Organizational Design
Organizational design is the strategic structuring of teams, roles, and decision-making processes to achieve business objectives. The choice between centralized (Apple-style) and decentralized (Amazon-style) models has profound implications for product coherence, speed, and user experience. Getting this right is one of a leader's most consequential decisions.
The Guide
3 key steps synthesized from 2 experts.
Understand the centralized vs. decentralized spectrum
Every organizational model falls somewhere on a spectrum. On one end is Amazon's model: minimize dependencies so teams can run in parallel, accepting some inconsistency. On the other end is Apple's model: centrally organized around a unified vision, accepting slower speed for coherence. Neither is inherently better - the right choice depends on your product and market.
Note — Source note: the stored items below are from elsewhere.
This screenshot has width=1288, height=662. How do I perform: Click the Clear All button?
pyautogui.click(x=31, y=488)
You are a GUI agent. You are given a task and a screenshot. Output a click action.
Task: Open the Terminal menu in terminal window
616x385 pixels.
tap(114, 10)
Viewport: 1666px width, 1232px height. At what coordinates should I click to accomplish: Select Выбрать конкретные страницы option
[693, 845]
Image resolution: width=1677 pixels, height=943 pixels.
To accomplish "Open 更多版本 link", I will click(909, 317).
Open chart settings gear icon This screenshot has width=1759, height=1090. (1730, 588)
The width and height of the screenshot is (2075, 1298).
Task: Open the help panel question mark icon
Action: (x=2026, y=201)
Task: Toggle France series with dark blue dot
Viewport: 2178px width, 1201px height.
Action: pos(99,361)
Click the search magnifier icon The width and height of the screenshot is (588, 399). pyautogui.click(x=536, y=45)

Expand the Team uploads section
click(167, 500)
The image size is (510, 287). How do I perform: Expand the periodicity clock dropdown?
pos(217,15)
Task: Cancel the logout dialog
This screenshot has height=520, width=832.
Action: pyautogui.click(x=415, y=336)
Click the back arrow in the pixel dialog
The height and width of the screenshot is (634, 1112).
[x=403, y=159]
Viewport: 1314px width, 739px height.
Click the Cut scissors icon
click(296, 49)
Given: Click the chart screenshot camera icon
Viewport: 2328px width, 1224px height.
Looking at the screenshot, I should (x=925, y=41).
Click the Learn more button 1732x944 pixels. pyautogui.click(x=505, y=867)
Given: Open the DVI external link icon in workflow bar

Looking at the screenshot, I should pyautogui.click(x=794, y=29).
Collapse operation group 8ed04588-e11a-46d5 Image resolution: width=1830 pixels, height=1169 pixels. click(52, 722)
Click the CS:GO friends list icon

Featured guest perspectives
"On one spectrum, you have something like Amazon... minimize dependencies so you can run in parallel... On the other spectrum, you have something like Apple... centrally organized by something that is close to single individual."— Gustav Soderstrom
Consider returning to a functional model
When complexity becomes overwhelming, sometimes the answer is to simplify radically. Going back to a functional model - organizing by discipline (engineering, design, product) rather than by product line - can restore startup-like agility. This often requires removing management layers and eliminating roles that exist just to coordinate.
Featured guest perspectives
"We went to a functional model. We went back to a startup."— Brian Chesky
Eliminate people managers who don't know the work
Restructure roles so that managers are deeply embedded in the actual work their teams do. 'People managers' who exist only to coordinate and don't understand the craft create information loss and slow decision-making. Leaders should be practitioners who can guide the work, not just facilitate it.
Featured guest perspectives
"We went to a functional model. We went back to a startup."— Brian Chesky
Common Mistakes
- Copying another company's org structure without understanding why it works for them
- Adding coordination layers instead of removing dependencies
- Optimizing for individual team speed at the cost of overall product coherence
- Keeping managers who can't do the work their teams do
Signs You're Doing It Well
- Teams can ship without waiting on other teams for most decisions
- Your product feels coherent to users, not like a collection of disconnected features
- Managers can step in and do the work when needed, not just manage process
- You can explain why your org structure is right for your specific situation
All Guest Perspectives
Deep dive into what all 2 guests shared about organizational design.
Brian Chesky
"We went to a functional model. We went back to a startup."
Gustav Söderström
"On one spectrum, you have something like Amazon... minimize dependencies so you can run in parallel... On the other spectrum, you have something like Apple... centrally organized by something that is close to single individual."